The tax cuts include increasing the property tax credit to a maximum of $300 per tax filer, up from the current $200. The credit is effective for the 2022 calendar year and can be received when residents file their taxes before April 15, 2023.

The suspension of the state’s 25-cents-per-gallon gasoline tax will be extended until expiring on December 1.

Car taxes would be reduced for about 75 of the state’s 169 municipalities. The biggest cuts would be for communities with the highest mill rates, while low-tax towns like Greenwich, New Canaan, Darien, Westport, Essex, Kent, Fairfield, Farmington, Madison, and Old Saybrook would receive no relief at all.

The child tax credit would be $250 per child for a maximum of three children - meaning a reduction of $750 for the year from the state income tax. The credit will help 600,000 children who are currently claimed as dependents on state tax returns. Single parents earning up to $100,000 and couples earning up to $200,000 per year will be eligible for the credit, which lasts for only one year.

The state’s earned income tax credit will remain at its current level of 41.5%, which is far beyond the historical levels since the Connecticut credit was created in 2011. The credit will help an estimated 200,000 taxpayers statewide.

With tax collections exploding, the state will now place an additional $3.5 billion into the rainy day fund, far beyond last year’s total pension contribution of $1.6 billion. The $45.5 billion pension fund has been underfunded because legislators and governors failed for decades to place the minimum contributions into the fund.

“There’s a lot to like in terms of this tax package, but I remain disappointed,’’ said Rep. Holly Cheeseman, the ranking House Republican on the tax-writing finance committee. “We were never included in the room. ... I know we can do better. ... The ball was dropped. It wasn’t even punted.’’

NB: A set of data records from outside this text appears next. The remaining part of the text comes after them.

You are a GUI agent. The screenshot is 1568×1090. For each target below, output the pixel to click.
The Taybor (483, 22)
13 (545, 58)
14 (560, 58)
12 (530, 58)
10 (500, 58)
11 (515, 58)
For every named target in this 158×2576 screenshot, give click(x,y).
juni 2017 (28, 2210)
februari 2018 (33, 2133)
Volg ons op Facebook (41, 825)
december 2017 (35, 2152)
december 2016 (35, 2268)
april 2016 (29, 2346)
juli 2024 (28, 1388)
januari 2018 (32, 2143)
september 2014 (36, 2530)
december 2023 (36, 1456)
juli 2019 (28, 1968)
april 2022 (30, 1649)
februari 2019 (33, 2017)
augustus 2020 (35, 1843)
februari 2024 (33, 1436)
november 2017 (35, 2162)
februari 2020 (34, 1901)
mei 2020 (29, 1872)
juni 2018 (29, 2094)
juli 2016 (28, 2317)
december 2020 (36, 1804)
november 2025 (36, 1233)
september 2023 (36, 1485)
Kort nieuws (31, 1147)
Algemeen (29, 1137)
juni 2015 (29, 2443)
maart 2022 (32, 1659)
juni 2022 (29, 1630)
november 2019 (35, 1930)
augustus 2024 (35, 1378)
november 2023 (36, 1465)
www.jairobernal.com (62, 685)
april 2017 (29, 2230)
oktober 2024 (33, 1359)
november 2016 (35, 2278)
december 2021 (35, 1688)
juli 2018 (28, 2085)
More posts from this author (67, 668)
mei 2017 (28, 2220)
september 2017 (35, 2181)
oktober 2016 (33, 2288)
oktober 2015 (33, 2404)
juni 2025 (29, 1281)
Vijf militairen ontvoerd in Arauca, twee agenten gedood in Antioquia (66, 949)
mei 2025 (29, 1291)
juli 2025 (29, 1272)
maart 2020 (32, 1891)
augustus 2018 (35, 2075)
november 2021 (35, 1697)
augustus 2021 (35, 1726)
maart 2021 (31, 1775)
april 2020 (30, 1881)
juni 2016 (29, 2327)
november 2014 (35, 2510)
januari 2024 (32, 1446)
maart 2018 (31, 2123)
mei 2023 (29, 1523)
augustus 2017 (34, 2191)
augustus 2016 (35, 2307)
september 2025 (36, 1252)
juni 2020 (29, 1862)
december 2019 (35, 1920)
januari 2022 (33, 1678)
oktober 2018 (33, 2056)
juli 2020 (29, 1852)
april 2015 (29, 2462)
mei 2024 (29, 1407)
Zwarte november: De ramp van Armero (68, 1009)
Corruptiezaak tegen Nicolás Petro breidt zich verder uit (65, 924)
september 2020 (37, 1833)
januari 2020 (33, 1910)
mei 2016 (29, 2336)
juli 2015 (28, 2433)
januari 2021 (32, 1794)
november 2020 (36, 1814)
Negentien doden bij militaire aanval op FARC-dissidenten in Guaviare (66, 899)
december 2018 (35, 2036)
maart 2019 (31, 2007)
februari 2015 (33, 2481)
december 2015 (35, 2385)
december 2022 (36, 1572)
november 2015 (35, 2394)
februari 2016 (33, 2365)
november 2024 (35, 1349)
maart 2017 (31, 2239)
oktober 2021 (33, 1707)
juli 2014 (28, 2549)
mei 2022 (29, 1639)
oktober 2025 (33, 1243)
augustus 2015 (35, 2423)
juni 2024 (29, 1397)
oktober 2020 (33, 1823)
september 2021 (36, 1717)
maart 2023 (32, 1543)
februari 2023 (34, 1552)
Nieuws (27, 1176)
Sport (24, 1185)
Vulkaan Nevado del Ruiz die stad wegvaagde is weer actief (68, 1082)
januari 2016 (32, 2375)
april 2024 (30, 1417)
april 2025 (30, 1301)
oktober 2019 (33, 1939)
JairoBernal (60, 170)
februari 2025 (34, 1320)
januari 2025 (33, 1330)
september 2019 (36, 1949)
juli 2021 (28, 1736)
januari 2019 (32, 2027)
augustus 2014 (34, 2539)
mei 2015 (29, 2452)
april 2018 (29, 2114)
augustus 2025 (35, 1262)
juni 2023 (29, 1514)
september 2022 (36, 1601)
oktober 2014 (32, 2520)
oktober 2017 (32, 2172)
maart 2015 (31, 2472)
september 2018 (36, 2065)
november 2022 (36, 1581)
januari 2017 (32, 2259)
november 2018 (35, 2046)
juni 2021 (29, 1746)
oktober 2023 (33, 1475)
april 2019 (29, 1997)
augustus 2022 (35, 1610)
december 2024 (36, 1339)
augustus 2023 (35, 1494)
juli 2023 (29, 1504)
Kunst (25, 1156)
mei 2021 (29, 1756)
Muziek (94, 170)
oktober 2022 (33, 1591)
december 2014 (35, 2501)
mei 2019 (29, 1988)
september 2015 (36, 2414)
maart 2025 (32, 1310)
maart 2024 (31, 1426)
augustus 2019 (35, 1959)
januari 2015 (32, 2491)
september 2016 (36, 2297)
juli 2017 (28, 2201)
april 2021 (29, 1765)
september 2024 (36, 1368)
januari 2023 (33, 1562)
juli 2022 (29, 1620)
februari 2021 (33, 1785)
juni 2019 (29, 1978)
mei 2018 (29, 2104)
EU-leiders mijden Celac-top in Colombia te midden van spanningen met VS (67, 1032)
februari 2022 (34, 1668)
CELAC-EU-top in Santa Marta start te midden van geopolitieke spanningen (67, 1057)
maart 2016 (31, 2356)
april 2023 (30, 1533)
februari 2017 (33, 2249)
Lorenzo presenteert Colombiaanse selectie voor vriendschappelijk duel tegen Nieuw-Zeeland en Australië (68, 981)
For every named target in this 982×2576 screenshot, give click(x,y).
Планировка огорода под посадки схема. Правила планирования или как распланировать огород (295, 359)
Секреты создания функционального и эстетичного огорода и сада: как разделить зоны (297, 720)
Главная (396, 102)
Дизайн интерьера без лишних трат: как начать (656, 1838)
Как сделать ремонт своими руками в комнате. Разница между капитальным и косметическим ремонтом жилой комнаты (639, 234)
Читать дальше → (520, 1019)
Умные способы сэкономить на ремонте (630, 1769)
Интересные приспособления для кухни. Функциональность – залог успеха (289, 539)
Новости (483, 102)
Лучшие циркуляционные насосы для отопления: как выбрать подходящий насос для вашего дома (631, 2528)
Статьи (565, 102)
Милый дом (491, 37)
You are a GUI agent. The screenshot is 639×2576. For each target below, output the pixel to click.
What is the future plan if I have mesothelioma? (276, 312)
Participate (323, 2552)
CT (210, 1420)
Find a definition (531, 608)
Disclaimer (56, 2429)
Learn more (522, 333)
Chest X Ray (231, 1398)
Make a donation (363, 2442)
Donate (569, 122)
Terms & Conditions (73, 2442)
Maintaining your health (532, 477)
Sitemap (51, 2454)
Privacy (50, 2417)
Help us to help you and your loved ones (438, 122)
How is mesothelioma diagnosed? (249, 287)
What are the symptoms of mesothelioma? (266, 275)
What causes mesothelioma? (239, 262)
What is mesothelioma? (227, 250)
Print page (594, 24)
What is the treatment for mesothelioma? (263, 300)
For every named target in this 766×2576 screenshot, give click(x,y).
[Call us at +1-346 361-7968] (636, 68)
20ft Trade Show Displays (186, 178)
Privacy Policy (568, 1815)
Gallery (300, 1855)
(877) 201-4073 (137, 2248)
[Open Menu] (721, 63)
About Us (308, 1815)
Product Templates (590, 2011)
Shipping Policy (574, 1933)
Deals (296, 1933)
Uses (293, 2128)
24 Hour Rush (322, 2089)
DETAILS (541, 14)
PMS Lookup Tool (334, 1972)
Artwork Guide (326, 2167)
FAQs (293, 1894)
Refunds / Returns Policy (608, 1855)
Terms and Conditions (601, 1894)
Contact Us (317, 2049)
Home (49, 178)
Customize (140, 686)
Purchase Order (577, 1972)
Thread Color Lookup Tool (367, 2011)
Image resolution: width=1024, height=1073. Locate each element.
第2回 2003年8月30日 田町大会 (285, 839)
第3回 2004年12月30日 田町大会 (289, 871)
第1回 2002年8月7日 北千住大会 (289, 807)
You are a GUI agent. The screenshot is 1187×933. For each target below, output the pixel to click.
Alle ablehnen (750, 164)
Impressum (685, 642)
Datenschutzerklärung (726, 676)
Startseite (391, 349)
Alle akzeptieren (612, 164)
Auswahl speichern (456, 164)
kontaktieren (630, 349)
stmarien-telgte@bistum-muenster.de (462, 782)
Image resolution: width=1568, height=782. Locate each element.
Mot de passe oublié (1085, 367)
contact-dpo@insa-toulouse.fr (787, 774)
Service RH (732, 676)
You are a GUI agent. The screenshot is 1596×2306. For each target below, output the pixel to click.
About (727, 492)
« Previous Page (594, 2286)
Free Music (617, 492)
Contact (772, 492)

Not everyone was happy with the budget.

“It is deeply disappointing that the final state budget agreement does not include any increase in funding for the state’s five Independent Living Centers, despite the budget supporting a wide range of other community-based nonprofits,’' said Sharon Heddle, chairwoman of the Connecticut Association of Independent Living Centers. “Despite increases in need year after year, our funding has remained stagnant since the Centers were established in 1987. Funding at $766,000 per year for all five Centers limits our ability to serve the community and costs the state millions in far more expensive residential and emergency services.’'

On the spending side, the package includes money for education, teacher training, senior centers, Alzheimer’s disease programs, neighborhood community centers, and training for engineers in the state transportation department. The budget also provides $630 million to help private providers who hold state contracts, more than $158 million for child care, an additional $40 million for the unemployment insurance trust fund, and 24-hour, mobile psychiatric units to help with the growing problem of mental health.

The budget includes money for future pay raises for legislators starting next year, but that increase is subject to a separate vote by lawmakers who have been reluctant to award pay hikes for the past 21 years.